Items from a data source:
::::::::::

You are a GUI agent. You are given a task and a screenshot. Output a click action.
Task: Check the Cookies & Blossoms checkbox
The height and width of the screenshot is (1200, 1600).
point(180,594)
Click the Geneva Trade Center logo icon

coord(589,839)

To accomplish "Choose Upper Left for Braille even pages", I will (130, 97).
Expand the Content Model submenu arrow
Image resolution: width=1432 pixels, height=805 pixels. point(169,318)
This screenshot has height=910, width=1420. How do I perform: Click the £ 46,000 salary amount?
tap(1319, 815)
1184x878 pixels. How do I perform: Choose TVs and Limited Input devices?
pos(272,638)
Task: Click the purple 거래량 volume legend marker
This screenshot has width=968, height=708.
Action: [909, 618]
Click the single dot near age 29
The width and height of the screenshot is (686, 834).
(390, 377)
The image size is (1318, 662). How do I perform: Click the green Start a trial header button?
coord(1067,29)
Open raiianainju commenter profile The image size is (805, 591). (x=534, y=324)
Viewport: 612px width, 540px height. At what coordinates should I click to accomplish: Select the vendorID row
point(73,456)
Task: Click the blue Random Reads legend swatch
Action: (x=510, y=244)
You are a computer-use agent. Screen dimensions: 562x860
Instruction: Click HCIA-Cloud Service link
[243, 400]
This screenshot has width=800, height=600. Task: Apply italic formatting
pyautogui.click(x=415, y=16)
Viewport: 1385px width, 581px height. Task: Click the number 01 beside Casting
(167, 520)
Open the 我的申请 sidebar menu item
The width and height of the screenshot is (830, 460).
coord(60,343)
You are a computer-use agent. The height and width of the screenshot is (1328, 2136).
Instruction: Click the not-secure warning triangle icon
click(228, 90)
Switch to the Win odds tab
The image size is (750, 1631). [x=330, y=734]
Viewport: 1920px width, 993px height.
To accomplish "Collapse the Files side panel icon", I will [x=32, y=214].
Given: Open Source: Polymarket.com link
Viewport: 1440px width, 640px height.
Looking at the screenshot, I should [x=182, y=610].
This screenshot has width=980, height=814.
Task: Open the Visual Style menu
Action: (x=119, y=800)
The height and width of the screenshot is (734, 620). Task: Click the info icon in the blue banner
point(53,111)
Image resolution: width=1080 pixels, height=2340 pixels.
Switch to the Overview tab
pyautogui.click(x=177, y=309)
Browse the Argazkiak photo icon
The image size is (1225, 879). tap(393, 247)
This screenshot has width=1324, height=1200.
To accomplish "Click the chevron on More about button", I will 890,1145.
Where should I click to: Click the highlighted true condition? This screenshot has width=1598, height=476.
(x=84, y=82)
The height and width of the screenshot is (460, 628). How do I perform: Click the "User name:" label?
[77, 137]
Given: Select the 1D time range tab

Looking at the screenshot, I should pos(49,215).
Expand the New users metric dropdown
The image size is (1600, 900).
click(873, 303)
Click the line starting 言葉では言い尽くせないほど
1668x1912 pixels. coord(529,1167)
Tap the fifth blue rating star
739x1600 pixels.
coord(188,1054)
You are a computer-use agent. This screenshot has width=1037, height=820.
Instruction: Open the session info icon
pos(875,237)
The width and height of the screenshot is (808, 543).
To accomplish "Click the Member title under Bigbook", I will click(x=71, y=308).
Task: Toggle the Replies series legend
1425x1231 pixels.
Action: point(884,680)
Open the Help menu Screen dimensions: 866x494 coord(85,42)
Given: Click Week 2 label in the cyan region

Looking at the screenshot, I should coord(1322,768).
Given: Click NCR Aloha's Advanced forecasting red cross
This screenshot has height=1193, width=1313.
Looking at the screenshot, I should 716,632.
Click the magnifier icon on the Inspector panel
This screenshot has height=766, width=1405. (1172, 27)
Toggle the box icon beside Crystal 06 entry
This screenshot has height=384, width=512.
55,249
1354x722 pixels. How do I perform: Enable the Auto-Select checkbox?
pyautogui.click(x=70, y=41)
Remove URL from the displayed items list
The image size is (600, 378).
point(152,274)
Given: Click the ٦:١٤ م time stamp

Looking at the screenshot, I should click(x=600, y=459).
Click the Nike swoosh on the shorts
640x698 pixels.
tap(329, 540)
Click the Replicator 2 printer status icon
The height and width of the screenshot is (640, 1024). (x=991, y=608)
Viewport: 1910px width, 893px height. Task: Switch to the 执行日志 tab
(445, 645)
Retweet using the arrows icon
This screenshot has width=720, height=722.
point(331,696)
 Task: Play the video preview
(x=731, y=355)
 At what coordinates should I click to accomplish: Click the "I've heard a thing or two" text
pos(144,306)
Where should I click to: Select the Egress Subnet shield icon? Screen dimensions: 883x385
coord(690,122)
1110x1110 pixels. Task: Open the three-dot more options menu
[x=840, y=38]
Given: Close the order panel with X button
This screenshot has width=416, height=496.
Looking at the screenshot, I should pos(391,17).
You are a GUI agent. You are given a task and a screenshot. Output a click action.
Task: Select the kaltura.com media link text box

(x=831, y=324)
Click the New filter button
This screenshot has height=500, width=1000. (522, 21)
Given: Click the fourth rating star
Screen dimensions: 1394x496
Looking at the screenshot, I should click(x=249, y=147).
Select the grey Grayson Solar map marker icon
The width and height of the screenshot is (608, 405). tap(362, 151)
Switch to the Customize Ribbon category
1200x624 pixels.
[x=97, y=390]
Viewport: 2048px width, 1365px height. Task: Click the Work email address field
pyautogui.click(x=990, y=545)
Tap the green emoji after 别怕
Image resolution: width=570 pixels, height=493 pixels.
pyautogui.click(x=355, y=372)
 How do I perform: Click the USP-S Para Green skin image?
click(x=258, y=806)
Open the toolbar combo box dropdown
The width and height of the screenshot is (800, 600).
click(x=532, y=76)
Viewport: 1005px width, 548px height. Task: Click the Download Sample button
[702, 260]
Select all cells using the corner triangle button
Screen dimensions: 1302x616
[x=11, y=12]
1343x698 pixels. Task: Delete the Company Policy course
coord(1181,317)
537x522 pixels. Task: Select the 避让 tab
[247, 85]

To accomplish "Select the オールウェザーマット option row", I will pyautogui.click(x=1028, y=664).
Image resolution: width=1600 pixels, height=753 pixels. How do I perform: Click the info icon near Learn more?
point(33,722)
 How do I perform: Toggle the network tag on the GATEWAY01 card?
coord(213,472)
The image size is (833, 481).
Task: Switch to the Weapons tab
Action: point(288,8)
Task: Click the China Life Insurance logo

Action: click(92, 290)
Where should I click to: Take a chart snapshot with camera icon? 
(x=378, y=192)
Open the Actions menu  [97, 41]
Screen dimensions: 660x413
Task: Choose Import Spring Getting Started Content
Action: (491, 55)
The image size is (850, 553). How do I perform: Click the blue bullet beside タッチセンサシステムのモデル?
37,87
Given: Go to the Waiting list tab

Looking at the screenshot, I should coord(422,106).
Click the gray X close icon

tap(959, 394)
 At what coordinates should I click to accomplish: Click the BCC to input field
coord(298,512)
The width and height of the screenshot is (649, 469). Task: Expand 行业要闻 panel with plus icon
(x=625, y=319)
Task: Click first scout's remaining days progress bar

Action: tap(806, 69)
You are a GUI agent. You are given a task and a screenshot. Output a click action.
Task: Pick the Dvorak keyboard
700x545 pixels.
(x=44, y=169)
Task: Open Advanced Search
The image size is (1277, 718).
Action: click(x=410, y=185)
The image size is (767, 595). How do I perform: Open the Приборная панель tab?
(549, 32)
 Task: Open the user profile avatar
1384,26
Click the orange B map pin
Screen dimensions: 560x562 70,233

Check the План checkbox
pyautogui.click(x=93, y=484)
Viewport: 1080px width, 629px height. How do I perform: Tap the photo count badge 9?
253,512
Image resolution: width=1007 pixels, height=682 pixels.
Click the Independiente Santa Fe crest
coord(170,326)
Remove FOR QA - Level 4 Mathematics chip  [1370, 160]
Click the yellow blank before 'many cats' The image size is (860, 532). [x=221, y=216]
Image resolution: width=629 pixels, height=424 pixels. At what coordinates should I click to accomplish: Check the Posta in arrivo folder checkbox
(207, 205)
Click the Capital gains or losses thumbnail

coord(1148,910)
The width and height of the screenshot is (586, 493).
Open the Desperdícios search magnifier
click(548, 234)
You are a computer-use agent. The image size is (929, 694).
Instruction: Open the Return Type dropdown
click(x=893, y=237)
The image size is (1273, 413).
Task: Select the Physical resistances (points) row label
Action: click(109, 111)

::::::::::

Problem requirements>
Filter the entries down to the lines that include the string "computer".

Answer to the exercise>
You are a computer-use agent. Screen dimensions: 562x860
You are a computer-use agent. The height and width of the screenshot is (1328, 2136).
You are a computer-use agent. This screenshot has width=1037, height=820.
You are a computer-use agent. The image size is (929, 694).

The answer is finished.